Pergunta que remonta o lugar de uma análise ou de uma psicoterapia à sua origem na loucura.
Porém, dando escuta àquilo que no senso comum atualmente mais emerge do imaginário das pessoas quanto ao quê lhes toca ao ter considerado para si uma análise é que tenho que considerar esta questão. Parece que referir uma análise e instantâneamente emergir algo do não ser louco traz a importância desta reflexão.
Algo da loucura hoje, contemporâneamente falando, se situaria no questionamento de analisar a si mesmo! Arrisco dizer que nossa cultura está rarefeita de possibilidades de pensar-se, analisar-se. Há isto sim, através do marketing um rol de objetos fetiches estimulados a serem adquiridos e que marcam algo do quê a pessoa seja então.

A singularização desde a infância está atada à algum conteúdo aprendido na escola ou na família; à algum bem de consumo adquirido com a industrialização; à alguma ação ( como os hiperativos ) ou à falta desta através de uma sintomatologia buscada na medicina; etc. E, sendo este um sintoma de nossa época, cá estou a "blogar" de uma forma que possa marcar, no sentido de revelar algo, como quem já trilhou este caminho analítico e acompanha em escuta àqueles(as) que acreditam e apostam nesta possibilidade como uma diferença para o viver: Fazer análise é uma louuu-cura !!!
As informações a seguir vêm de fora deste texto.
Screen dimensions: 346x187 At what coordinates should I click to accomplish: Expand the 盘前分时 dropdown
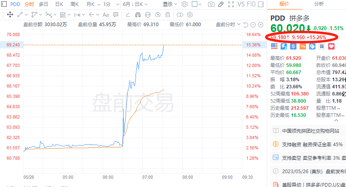tap(228, 25)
Assim,  de uma forma "ss" short and simple ( rsrsrsr ) fazeranálise  tem relação com uma trajetória que vai do trágico à fantasia realizada com a escuta do analista e singularmente. Agradeço pela leitura destas questões que tem sido de muita importância para aqueles que como eu tem apostado na possível inventividade e re-estruturação subjetiva, seja para os que querem investir em sua forma de cuidar de si, quer para aqueles com alguma patologia. Blog de abertura de espaço, de diálogo para que a vida contada por cada um tenha a valorização devida.